> [What is being asked]:
From the data below, return only the lines from the one with "The width and" through the one with "in the performance", exact and inclusive, with pictures left out.

> [Record excerpts]:
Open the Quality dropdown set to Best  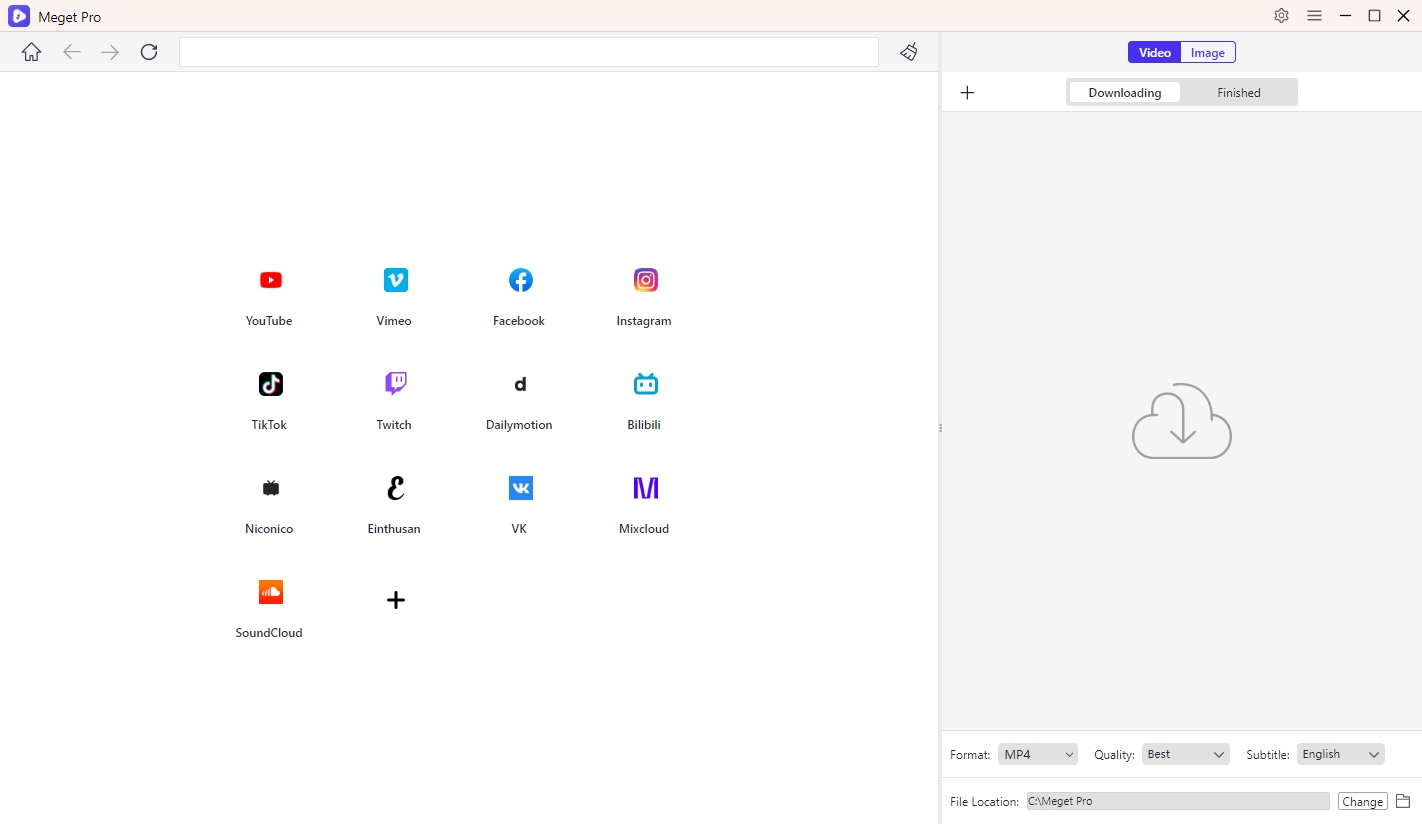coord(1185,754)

* * *

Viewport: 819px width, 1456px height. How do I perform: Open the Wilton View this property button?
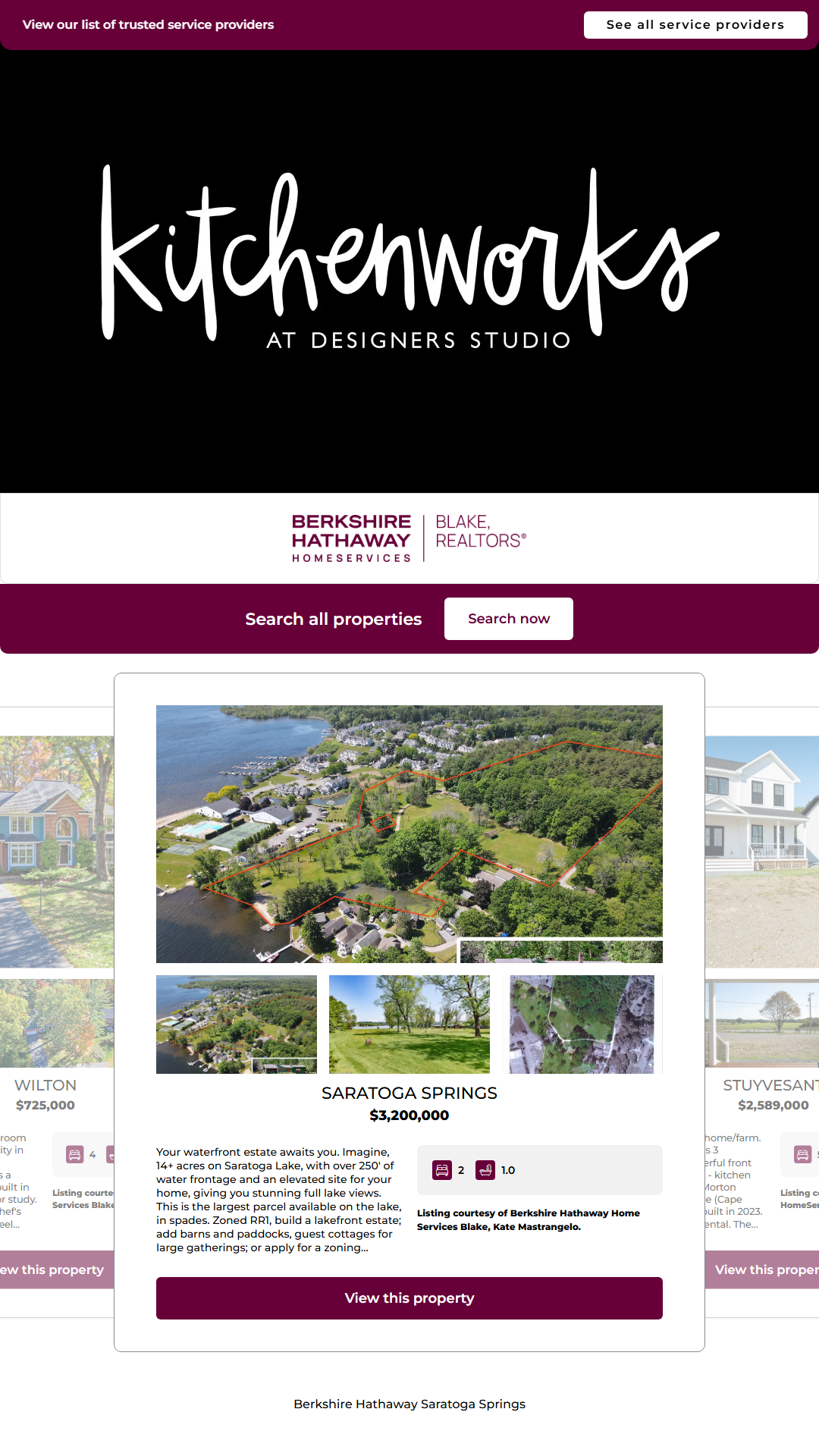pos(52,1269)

...

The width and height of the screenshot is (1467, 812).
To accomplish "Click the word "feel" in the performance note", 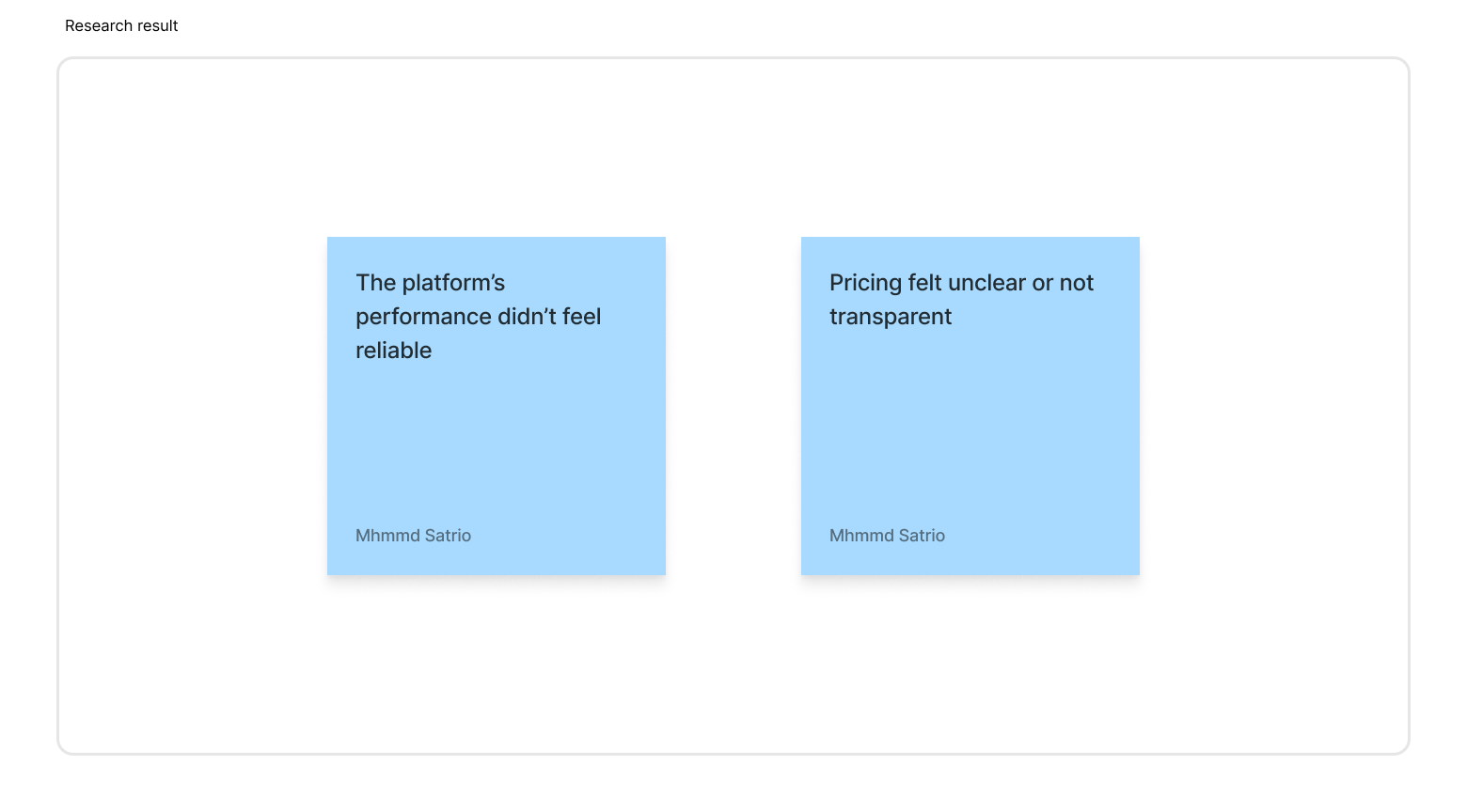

> [Completed task]:
The width and height of the screenshot is (1467, 812).
To accomplish "Click the word "feel" in the performance note", 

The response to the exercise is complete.